» **WHAT YOU HAVE TO DO**
Retype the part of the listing that opens with the line containing "You are a GUI" and closes with the line containing "[x=192, y=130]", including both of those lines. Leave the pictures out of your answer.

» **DATASET RECORDS**
[START]
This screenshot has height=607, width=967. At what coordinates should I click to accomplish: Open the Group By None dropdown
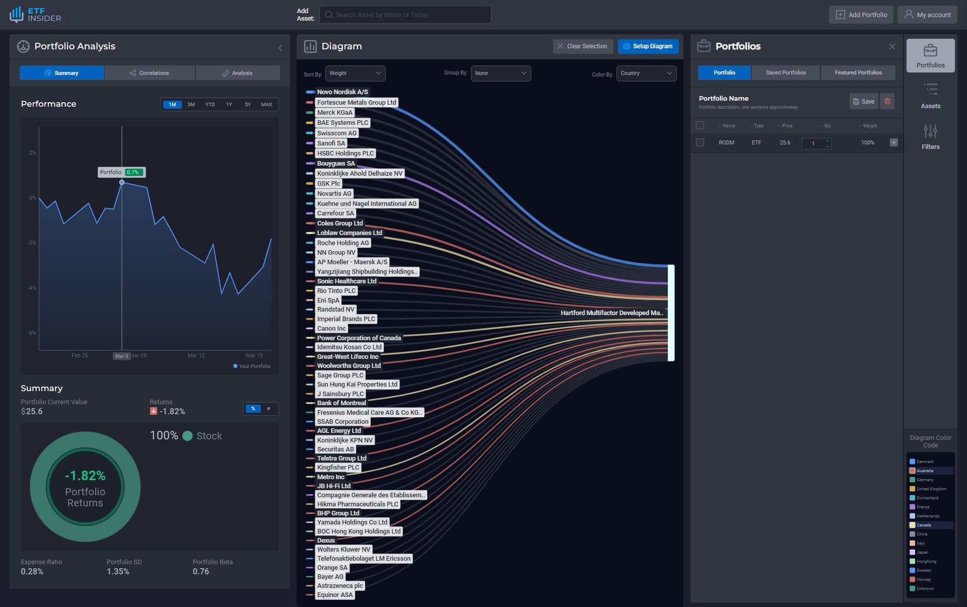(x=500, y=73)
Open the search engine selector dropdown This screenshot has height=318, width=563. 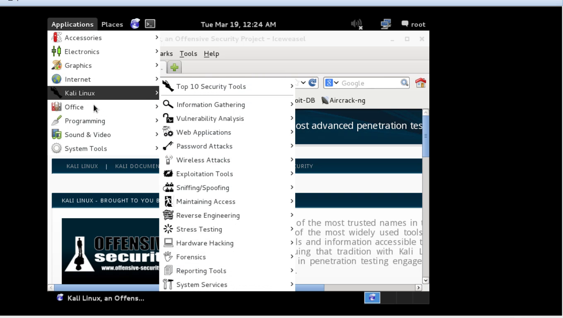(x=332, y=83)
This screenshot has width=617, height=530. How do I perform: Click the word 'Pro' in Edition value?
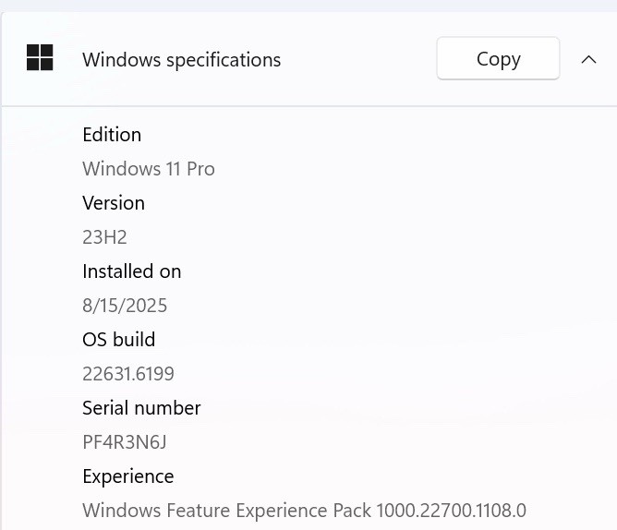200,169
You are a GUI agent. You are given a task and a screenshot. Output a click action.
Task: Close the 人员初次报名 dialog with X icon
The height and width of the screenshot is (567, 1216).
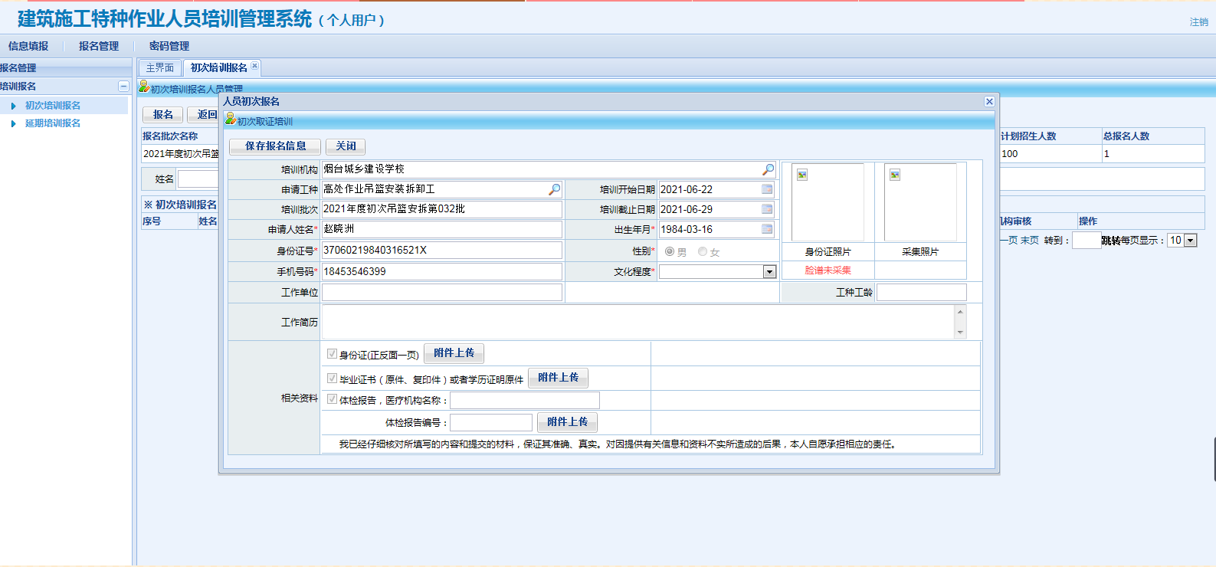tap(989, 102)
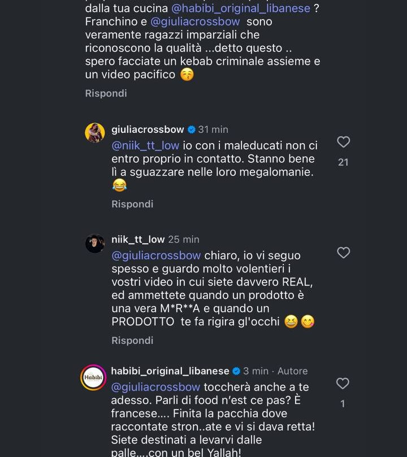Tap the verified badge next to giuliacrossbow
The width and height of the screenshot is (407, 457).
[x=192, y=130]
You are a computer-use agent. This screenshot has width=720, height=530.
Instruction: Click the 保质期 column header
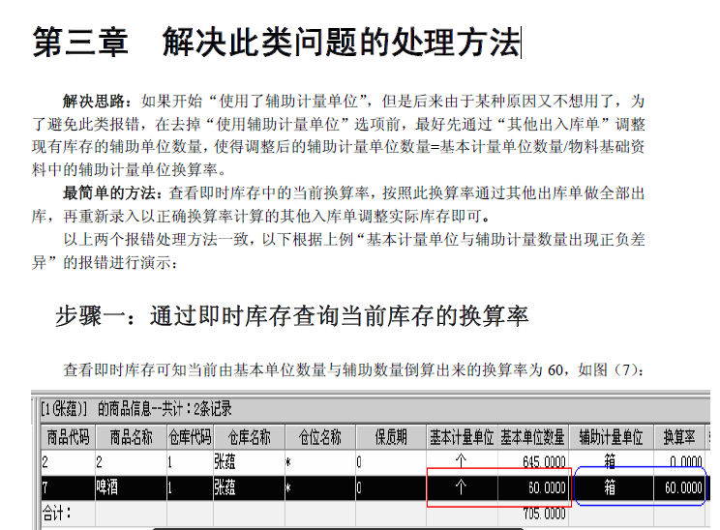pyautogui.click(x=391, y=437)
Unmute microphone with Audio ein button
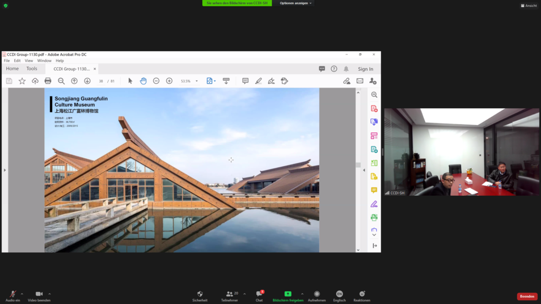This screenshot has width=541, height=304. click(x=12, y=295)
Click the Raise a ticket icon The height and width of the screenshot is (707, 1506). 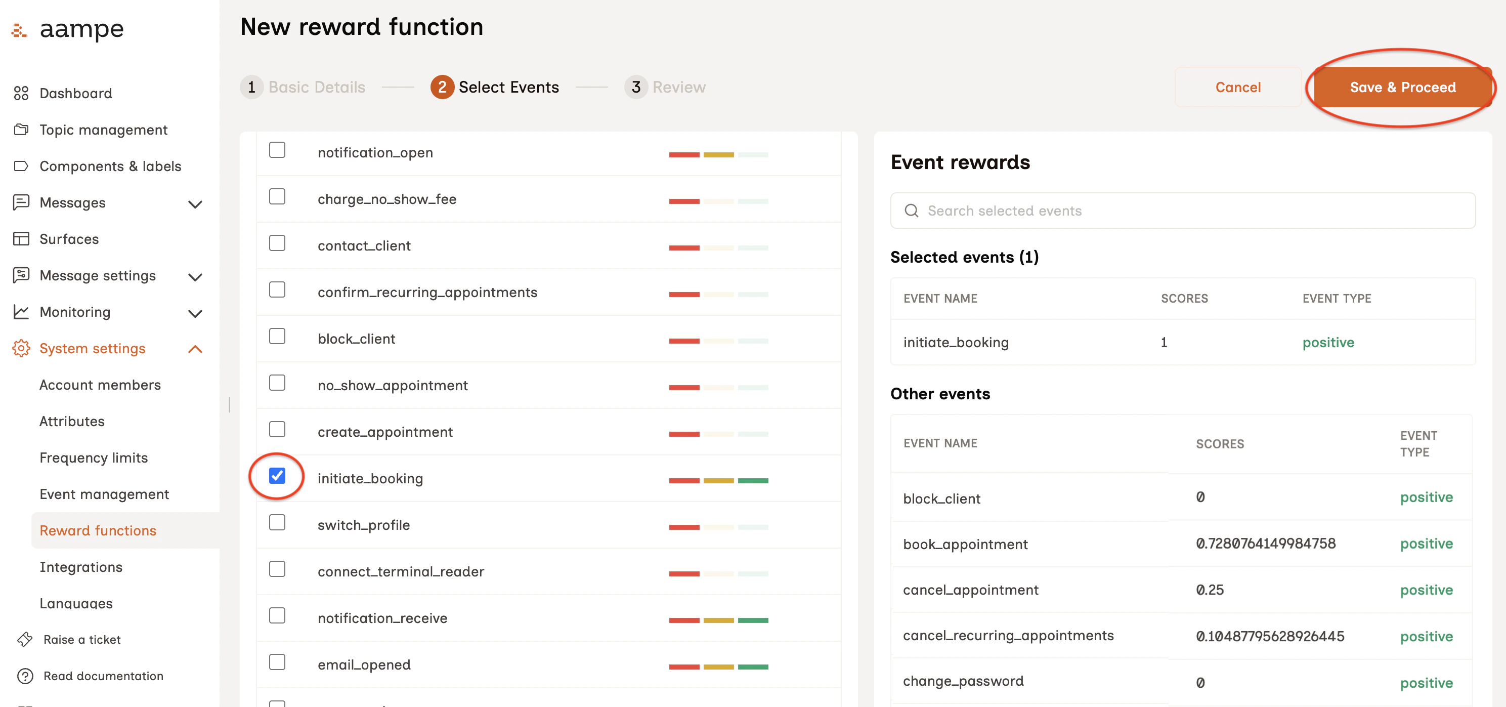[25, 639]
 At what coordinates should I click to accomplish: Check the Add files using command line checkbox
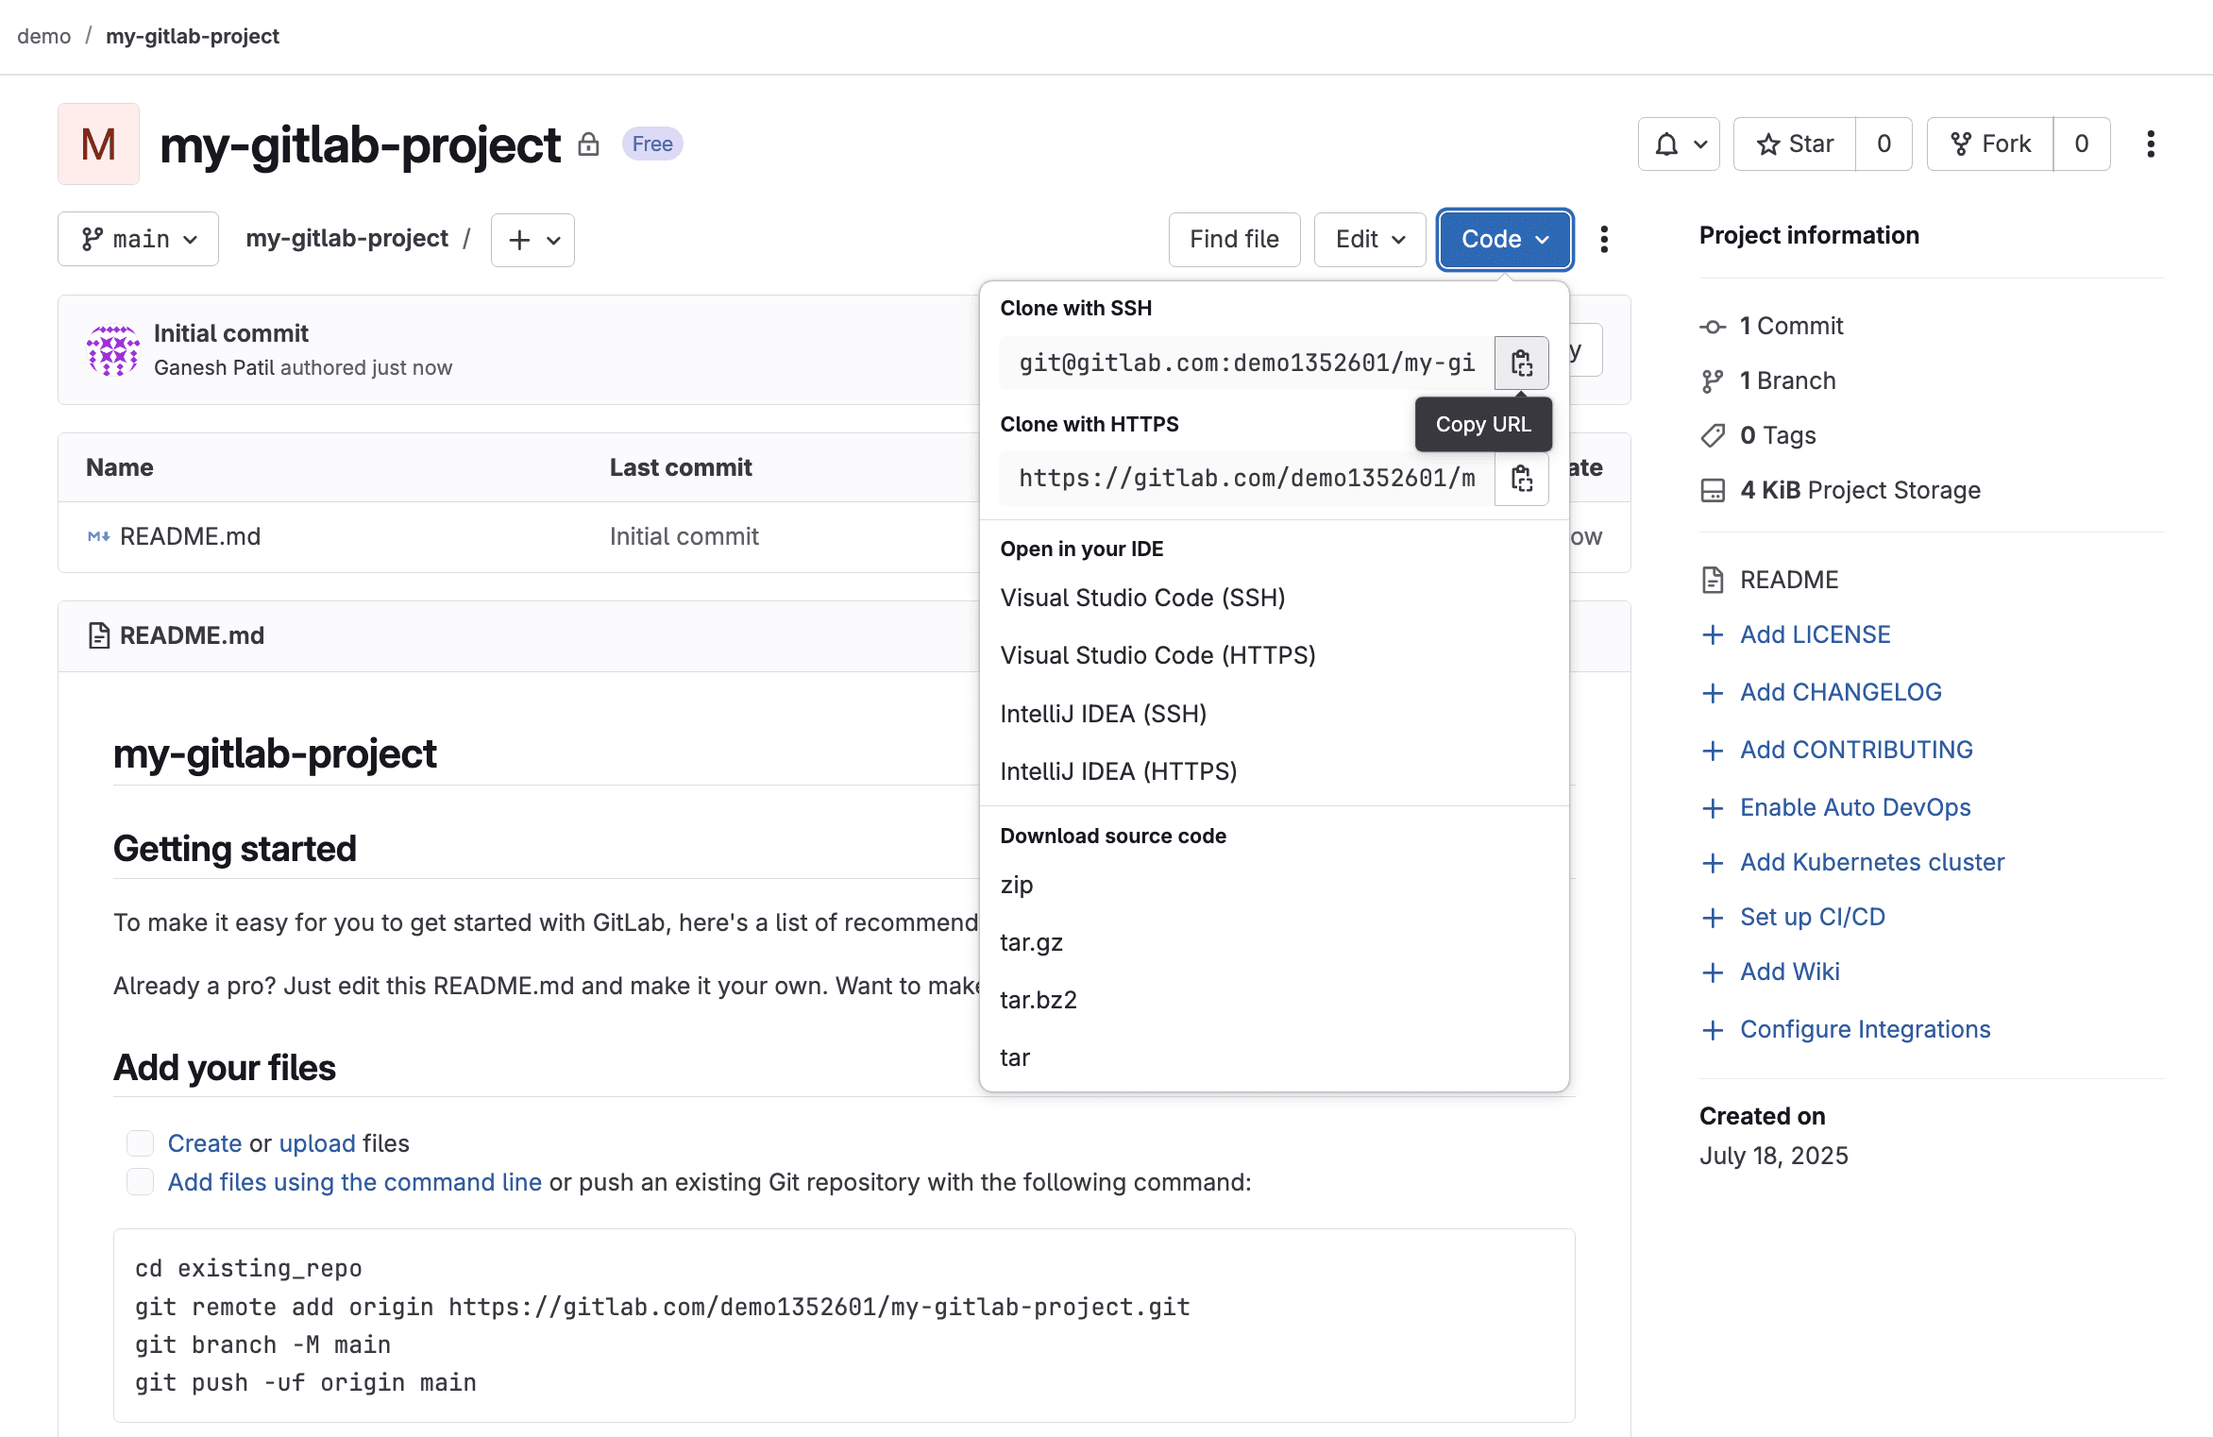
[END]
» **SOLUTION FOR THIS PROBLEM**
You are a GUI agent. You are given a task and a screenshot. Output a click action.
Task: Close the 人员初次报名 dialog with X icon
The height and width of the screenshot is (567, 1216).
tap(989, 102)
Tap the verified badge next to giuliacrossbow
The width and height of the screenshot is (407, 457).
[x=192, y=130]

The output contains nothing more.